Here p is the odd integer uses as the multiplier,  $T_i$  is tag and  $I_i$  is the index of the address; s is the number of cache sets.

This function is based on hashing functions in [5] and is related to Raghavan and Hayes's RANDOM-H functions [12]. The choice of the odd-multiplier determines the performance of this technique. The authors recommend using 9, 21, 31, and 61 as multipliers.

## D. Exclusive-OR Hashing

In exclusive-or hashing [7], the set index bits are exclusive-OR-ed with selected bits chosen form the tag portion of the address.

Cache Index = 
$$(t_i \text{ XOR } I_i) \text{ Mod } s$$
 (5)

Here  $t_i$  is a portion of the tag and  $I_i$  is the index of address (the number of tag bits selected is equal to the number of index bits).

The Exclusive-Or operation reduces conflicts as follows: when the set index bits are the same for two different addresses, at least one of the tag bits will be different for the addresses. When tag bits are exclusive-or-ed with index bits, the conflicting addresses will be mapped to different cache sets. However, this may cause conflicts with other addresses. Since caches exhibit non-uniform accesses patterns, XOR technique has the potential to reduce conflicts at heavily accessed sets.

#### E. Givargis-XOR

We propose a hybrid technique that combines Givargis' approach with the XOR indexing. We select high quality and low correlation tag bits using Givargis' approach and then Exclusive-Or these bits with index bits before finding a cache set.

#### F. Optimal Indexes

Patel [9] exhaustively searches for the index bit combinations that results in the least number of conflict misses for a memory trace. To obtain the cost for a given index combination we simply sum the conflict pattern (CP) for all addresses in the trace as described below.

$$Cost = \sum_{i=0}^{L-1} CP_i \tag{6}$$

Here *L* is the length of the entire trace file, the  $CP_i$  for an address is the Boolean condition, which includes all possible conflict conditions between an address and its successors in the trace.  $CP_i$  can be computed by OR-ing all the direct conflict patterns (*DCP*'s) relative to address  $a_i$  and its successors  $DCP_{ik}$ .

$$DCP_{i,k} = \sum_{k=1,n} \gamma_k^* y'_k \tag{7}$$

The direct conflict pattern between 2 addresses  $a_i$  and  $a_j$  can be represented as the Boolean condition for which  $a_i$  and  $a_j$ would map to the same cache set.

#### III. PROGRAMMABLE ASSOCIATIVITY

In principle, a fully associative cache with a perfect replacement policy will access all cache lines uniformly, because data can be placed anywhere in the cache. However, fully associative caches with perfect replacement policies are not realistic and only serve as a theoretical lower bound for cache miss rates. In this section we describe some techniques that increase the effective associativities for cache lines that incur higher misses, without increasing the associativity of the entire cache.

#### A. Column-associative Cache

In column-associative (or pseudo-associative) caches [2], the cache is viewed first as a direct mapped cache – by mapping an address to a specific cache line.
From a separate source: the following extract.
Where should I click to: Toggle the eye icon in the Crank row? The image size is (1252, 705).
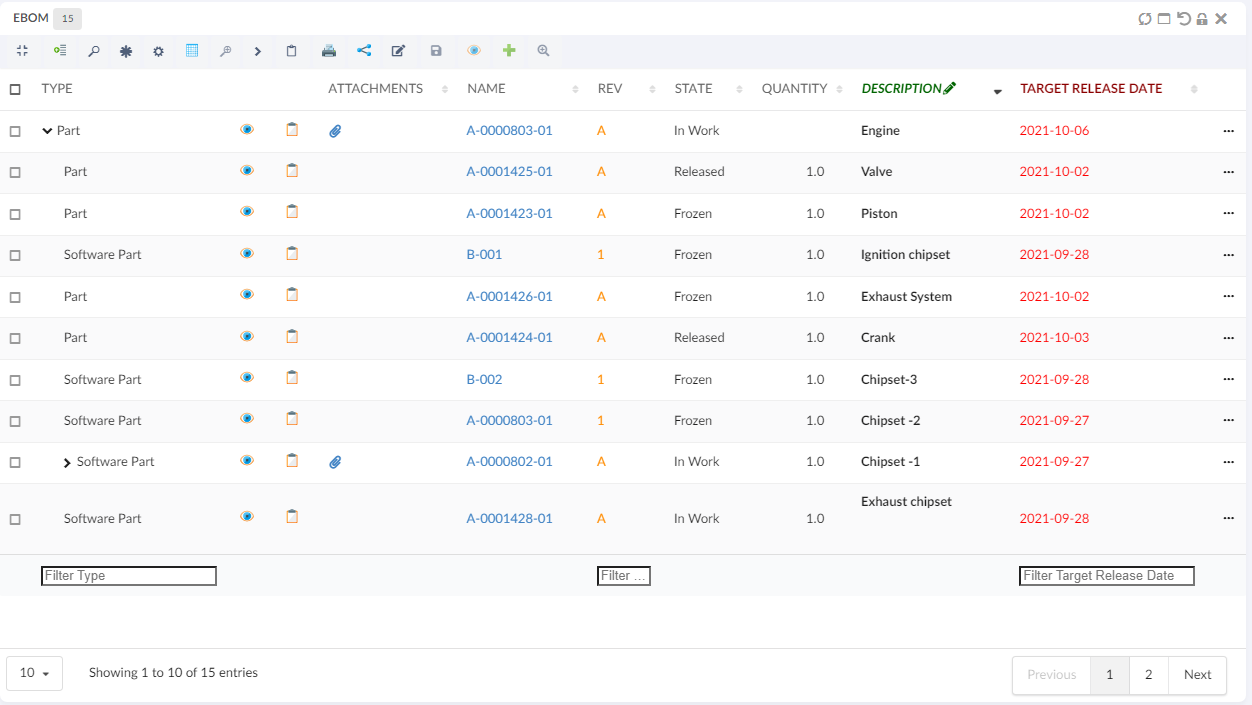(x=247, y=337)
If the desired element is not found, the cache is then viewed as 2-way associative and the second element of the set is searched. The alternate location is obtained by complementing the most significant bit of the index. When there is a miss in both locations, the data residing in the original index location is moved to the alternate location, instead of being evicted and the rehash bit of the alternate set is set to 1. When a direct miss occurs in a set whose rehash bit is reset to zero, indicating that it is indexed conventionally.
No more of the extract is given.